** Data to examine follows **

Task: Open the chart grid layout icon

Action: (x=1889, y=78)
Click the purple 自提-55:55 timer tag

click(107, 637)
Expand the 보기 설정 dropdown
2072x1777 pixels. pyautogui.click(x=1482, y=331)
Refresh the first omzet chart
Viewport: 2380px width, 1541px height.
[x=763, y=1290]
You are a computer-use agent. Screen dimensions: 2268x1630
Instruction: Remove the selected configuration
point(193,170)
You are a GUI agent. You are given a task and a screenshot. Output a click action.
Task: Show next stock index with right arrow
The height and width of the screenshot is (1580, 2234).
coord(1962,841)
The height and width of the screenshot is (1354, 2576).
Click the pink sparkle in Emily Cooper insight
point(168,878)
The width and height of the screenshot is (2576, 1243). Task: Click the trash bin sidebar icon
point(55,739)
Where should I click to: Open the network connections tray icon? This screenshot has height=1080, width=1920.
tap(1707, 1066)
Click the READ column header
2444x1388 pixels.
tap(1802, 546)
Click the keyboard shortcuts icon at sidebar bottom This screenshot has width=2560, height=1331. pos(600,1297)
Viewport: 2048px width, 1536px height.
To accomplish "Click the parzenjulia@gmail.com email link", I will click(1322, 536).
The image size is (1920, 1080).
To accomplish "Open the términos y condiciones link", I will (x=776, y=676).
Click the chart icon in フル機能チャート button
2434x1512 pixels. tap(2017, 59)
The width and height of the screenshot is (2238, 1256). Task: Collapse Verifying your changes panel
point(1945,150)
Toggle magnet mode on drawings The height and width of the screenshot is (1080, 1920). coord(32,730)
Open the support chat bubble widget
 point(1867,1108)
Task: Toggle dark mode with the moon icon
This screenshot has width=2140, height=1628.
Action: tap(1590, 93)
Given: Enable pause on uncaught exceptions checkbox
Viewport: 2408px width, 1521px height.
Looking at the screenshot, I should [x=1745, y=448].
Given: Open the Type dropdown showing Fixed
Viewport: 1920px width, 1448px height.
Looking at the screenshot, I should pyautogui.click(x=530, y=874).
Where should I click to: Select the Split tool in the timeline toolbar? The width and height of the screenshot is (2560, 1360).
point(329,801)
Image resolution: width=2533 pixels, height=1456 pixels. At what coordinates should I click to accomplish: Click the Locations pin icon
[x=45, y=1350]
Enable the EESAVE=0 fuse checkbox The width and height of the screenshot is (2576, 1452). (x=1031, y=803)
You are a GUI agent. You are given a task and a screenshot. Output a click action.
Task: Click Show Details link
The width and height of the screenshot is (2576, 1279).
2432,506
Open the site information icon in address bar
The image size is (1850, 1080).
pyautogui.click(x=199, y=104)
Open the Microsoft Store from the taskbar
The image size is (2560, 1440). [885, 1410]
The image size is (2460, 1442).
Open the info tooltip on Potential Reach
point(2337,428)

** End of Data to examine **

**How to complete this task**
Copy the entries word for word.

**Reply to the exercise**
Task: Open the chart grid layout icon

Action: (x=1889, y=78)
Click the purple 自提-55:55 timer tag

click(107, 637)
Expand the 보기 설정 dropdown
2072x1777 pixels. pyautogui.click(x=1482, y=331)
Refresh the first omzet chart
Viewport: 2380px width, 1541px height.
[x=763, y=1290]
You are a computer-use agent. Screen dimensions: 2268x1630
Instruction: Remove the selected configuration
point(193,170)
You are a GUI agent. You are given a task and a screenshot. Output a click action.
Task: Show next stock index with right arrow
The height and width of the screenshot is (1580, 2234).
coord(1962,841)
The height and width of the screenshot is (1354, 2576).
Click the pink sparkle in Emily Cooper insight
point(168,878)
The width and height of the screenshot is (2576, 1243). Task: Click the trash bin sidebar icon
point(55,739)
Where should I click to: Open the network connections tray icon? This screenshot has height=1080, width=1920.
tap(1707, 1066)
Click the READ column header
2444x1388 pixels.
tap(1802, 546)
Click the keyboard shortcuts icon at sidebar bottom This screenshot has width=2560, height=1331. pos(600,1297)
Viewport: 2048px width, 1536px height.
To accomplish "Click the parzenjulia@gmail.com email link", I will click(1322, 536).
The image size is (1920, 1080).
To accomplish "Open the términos y condiciones link", I will (x=776, y=676).
Click the chart icon in フル機能チャート button
2434x1512 pixels. tap(2017, 59)
The width and height of the screenshot is (2238, 1256). Task: Collapse Verifying your changes panel
point(1945,150)
Toggle magnet mode on drawings The height and width of the screenshot is (1080, 1920). coord(32,730)
Open the support chat bubble widget
 point(1867,1108)
Task: Toggle dark mode with the moon icon
This screenshot has width=2140, height=1628.
Action: tap(1590, 93)
Given: Enable pause on uncaught exceptions checkbox
Viewport: 2408px width, 1521px height.
Looking at the screenshot, I should [x=1745, y=448].
Given: Open the Type dropdown showing Fixed
Viewport: 1920px width, 1448px height.
Looking at the screenshot, I should pyautogui.click(x=530, y=874).
Where should I click to: Select the Split tool in the timeline toolbar? The width and height of the screenshot is (2560, 1360).
point(329,801)
Image resolution: width=2533 pixels, height=1456 pixels. At what coordinates should I click to accomplish: Click the Locations pin icon
[x=45, y=1350]
Enable the EESAVE=0 fuse checkbox The width and height of the screenshot is (2576, 1452). (x=1031, y=803)
You are a GUI agent. You are given a task and a screenshot. Output a click action.
Task: Click Show Details link
The width and height of the screenshot is (2576, 1279).
2432,506
Open the site information icon in address bar
The image size is (1850, 1080).
pyautogui.click(x=199, y=104)
Open the Microsoft Store from the taskbar
The image size is (2560, 1440). [885, 1410]
The image size is (2460, 1442).
Open the info tooltip on Potential Reach
point(2337,428)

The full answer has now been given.